#### Problem requirements
Pull every line with "plus" from the data below and copy it.

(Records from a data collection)
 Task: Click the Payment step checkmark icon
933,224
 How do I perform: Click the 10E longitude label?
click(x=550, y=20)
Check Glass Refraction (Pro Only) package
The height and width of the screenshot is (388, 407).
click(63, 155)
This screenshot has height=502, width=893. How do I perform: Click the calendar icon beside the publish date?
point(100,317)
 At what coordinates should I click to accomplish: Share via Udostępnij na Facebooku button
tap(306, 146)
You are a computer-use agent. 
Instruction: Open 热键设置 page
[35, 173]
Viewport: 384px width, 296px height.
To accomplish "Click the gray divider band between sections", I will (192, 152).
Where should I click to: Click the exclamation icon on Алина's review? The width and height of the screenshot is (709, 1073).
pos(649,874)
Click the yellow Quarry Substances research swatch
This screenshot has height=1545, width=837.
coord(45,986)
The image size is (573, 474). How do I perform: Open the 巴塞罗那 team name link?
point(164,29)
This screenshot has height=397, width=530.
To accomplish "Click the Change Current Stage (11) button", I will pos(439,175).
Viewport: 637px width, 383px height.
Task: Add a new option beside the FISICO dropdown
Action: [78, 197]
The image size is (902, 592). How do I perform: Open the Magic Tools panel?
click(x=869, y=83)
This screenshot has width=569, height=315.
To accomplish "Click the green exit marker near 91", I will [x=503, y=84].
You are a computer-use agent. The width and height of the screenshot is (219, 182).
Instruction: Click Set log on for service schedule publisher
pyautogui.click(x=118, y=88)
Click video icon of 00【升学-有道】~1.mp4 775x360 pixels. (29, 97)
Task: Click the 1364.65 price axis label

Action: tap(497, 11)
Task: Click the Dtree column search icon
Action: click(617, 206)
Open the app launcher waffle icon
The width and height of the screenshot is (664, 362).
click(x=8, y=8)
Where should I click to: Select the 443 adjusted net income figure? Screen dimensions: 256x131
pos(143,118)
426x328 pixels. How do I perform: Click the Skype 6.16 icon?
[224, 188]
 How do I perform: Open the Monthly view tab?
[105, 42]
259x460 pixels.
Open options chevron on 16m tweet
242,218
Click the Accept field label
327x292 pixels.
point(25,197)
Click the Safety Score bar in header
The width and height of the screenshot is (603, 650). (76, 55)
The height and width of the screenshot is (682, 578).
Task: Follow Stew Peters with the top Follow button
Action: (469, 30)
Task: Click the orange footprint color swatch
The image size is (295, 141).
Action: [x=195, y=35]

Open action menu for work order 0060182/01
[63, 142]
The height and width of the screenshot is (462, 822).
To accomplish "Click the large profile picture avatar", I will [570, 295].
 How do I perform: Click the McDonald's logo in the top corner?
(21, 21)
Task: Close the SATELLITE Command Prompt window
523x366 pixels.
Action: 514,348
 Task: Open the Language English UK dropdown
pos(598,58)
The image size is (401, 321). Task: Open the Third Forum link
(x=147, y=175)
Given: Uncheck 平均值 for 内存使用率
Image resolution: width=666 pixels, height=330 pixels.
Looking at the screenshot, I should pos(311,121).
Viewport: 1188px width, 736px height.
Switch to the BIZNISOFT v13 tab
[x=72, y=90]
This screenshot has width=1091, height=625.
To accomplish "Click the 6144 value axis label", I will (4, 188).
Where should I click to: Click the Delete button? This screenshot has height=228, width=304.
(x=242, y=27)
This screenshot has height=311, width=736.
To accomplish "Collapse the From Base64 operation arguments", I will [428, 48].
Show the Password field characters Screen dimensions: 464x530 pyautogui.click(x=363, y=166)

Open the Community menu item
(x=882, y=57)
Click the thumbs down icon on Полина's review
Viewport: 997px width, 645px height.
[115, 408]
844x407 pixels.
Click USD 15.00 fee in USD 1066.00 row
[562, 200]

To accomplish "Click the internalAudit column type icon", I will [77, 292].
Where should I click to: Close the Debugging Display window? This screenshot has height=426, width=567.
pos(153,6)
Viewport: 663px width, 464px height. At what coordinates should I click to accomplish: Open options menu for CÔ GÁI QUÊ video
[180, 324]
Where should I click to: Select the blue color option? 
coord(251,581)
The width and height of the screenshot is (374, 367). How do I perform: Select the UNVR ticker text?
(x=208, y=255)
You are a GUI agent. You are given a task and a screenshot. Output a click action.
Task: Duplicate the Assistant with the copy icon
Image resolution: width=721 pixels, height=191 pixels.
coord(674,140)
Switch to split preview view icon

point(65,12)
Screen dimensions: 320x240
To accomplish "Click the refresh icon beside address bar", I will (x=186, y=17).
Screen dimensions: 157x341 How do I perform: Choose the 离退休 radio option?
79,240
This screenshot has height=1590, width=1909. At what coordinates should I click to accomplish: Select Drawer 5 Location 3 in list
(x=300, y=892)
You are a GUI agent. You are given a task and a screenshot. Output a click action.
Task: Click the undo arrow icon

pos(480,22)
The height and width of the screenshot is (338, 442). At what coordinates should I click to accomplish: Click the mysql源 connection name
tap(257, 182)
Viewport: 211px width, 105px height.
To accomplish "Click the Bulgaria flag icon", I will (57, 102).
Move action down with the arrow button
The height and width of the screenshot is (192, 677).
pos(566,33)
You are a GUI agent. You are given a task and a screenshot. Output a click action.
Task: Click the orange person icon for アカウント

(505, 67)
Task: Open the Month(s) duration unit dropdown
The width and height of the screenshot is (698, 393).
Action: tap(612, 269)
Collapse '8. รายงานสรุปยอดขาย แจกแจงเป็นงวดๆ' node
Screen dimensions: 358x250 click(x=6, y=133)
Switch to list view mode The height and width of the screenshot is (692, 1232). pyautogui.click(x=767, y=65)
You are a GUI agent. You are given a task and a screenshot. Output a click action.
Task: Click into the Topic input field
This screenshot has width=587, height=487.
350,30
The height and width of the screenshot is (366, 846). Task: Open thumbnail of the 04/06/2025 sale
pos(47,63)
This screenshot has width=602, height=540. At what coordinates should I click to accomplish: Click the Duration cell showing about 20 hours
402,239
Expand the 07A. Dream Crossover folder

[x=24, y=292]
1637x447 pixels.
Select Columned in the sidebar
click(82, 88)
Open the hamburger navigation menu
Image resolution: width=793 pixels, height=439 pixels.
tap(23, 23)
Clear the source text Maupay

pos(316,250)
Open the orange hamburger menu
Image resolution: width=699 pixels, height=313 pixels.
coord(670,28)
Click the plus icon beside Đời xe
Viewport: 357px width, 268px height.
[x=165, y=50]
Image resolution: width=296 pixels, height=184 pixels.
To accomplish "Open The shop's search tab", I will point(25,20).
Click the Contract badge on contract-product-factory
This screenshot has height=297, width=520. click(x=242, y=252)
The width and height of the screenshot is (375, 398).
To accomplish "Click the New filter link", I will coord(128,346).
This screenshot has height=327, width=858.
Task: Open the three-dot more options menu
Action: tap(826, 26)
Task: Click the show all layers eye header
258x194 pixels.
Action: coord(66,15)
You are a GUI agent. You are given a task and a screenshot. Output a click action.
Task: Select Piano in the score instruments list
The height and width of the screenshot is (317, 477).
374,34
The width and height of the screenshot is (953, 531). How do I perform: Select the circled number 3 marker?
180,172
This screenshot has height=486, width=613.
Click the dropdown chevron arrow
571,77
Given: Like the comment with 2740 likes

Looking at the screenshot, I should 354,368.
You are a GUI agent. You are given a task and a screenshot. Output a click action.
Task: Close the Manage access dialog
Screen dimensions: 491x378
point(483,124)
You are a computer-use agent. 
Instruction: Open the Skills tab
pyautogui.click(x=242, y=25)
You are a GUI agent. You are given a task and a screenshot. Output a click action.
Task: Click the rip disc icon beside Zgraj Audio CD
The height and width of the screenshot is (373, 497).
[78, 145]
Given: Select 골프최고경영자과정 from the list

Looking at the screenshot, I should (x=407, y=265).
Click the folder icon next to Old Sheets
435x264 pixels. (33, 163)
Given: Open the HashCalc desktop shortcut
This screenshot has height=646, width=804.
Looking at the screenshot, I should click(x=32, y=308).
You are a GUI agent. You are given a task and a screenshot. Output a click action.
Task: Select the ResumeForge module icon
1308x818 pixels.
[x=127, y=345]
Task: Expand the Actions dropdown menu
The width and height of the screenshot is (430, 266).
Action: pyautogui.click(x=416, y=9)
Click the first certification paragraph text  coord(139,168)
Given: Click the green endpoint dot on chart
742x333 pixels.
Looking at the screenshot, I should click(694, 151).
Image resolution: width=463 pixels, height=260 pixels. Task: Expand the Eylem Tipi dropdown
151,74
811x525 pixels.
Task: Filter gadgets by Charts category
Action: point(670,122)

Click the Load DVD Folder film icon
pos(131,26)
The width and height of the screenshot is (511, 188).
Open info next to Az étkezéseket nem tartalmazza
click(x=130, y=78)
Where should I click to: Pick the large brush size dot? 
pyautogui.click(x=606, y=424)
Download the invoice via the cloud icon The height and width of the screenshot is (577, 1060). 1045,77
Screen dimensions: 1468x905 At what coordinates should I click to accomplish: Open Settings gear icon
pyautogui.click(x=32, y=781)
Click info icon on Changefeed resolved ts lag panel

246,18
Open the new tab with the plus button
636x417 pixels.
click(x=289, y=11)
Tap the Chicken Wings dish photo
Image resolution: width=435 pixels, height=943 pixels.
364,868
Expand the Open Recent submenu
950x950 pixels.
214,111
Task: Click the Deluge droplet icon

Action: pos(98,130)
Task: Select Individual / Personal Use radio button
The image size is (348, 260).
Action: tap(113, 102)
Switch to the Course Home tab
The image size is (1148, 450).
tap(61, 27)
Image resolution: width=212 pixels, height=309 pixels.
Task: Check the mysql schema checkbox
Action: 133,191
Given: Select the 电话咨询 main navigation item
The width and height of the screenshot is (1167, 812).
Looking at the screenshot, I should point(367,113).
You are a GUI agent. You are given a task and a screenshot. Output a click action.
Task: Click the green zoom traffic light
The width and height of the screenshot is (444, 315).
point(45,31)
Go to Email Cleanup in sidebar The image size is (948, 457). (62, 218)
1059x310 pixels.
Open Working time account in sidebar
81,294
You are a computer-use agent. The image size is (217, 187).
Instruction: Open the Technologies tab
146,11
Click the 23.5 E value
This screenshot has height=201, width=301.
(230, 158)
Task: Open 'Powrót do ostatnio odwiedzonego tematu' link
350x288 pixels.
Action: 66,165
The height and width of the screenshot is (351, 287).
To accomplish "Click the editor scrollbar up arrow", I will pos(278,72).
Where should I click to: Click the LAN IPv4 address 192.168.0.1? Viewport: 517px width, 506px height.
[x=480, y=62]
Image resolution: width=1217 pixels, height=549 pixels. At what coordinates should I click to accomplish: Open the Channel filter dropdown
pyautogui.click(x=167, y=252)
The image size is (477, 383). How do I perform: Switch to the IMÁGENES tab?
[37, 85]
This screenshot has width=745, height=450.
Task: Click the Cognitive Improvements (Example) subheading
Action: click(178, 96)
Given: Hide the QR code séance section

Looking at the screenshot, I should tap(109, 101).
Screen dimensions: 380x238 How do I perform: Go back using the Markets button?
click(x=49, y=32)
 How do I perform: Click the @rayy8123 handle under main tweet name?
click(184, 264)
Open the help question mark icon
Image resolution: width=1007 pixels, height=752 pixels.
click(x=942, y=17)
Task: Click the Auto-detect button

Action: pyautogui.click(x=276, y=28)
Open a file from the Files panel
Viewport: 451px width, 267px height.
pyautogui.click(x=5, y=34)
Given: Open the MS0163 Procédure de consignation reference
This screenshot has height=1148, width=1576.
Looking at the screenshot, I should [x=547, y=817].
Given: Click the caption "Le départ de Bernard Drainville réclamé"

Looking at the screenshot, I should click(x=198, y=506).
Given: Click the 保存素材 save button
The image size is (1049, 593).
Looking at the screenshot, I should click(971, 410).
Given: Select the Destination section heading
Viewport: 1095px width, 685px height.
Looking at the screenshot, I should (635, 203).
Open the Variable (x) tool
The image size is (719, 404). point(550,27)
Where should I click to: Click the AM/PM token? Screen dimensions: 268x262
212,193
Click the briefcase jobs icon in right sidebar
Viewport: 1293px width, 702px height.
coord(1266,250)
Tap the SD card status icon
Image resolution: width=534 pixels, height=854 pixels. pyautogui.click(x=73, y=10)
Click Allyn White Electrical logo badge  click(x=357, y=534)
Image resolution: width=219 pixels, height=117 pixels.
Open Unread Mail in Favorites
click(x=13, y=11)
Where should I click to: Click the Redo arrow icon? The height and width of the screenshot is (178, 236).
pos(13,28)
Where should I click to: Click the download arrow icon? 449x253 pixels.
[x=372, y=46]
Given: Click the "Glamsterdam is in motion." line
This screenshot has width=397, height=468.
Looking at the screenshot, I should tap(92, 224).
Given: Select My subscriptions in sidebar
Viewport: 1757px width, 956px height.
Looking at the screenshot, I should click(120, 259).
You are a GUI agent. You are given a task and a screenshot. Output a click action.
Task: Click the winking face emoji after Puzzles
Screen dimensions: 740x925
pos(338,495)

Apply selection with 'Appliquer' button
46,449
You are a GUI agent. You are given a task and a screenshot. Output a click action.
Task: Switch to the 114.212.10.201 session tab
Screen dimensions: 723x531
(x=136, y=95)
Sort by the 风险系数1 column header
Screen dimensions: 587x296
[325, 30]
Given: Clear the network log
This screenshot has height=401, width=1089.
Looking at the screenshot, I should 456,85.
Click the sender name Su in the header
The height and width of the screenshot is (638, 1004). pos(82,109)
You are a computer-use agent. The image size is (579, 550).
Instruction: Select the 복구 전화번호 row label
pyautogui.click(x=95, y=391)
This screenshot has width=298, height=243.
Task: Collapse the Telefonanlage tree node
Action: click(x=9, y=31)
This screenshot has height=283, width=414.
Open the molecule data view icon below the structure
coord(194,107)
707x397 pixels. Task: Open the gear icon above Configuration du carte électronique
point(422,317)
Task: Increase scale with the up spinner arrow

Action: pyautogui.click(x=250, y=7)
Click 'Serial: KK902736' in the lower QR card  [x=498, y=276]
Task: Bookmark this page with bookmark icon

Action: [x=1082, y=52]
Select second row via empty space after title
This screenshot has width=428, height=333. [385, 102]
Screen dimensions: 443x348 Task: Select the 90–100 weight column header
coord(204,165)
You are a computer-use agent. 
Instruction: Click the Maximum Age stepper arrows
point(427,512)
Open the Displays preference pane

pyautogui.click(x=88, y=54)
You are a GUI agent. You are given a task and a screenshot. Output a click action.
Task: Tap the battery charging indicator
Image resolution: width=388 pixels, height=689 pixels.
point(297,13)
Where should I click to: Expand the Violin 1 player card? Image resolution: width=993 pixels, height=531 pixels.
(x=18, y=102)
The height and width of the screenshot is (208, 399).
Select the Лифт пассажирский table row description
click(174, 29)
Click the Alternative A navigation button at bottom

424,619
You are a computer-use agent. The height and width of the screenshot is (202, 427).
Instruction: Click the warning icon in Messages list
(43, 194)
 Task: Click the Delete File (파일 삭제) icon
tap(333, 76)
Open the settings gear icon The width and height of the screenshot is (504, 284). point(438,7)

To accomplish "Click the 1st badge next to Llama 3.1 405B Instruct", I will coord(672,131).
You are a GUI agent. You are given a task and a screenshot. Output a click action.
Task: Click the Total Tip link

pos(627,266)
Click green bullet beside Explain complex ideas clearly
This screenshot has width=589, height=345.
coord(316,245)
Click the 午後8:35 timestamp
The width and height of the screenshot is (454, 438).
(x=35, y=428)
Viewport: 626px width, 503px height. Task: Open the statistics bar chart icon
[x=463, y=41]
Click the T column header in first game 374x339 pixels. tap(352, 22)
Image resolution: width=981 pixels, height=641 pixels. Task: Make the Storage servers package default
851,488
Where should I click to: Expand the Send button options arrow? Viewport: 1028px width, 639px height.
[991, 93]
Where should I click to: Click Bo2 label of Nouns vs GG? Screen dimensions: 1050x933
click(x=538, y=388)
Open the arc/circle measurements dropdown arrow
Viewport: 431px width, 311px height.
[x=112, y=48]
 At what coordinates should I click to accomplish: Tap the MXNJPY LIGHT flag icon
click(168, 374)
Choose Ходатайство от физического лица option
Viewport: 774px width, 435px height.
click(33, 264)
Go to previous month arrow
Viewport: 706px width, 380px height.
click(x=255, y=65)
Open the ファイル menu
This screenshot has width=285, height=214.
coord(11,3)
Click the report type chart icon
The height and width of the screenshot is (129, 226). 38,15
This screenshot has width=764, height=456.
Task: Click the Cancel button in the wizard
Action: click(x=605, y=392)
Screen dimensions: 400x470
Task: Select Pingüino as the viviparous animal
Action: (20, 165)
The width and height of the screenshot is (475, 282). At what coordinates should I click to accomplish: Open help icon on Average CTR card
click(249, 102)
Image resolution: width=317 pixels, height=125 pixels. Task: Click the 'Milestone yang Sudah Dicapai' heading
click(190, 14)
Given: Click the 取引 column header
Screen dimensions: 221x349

#### Solution for this task
Click the plus icon beside Đời xe
Open the new tab with the plus button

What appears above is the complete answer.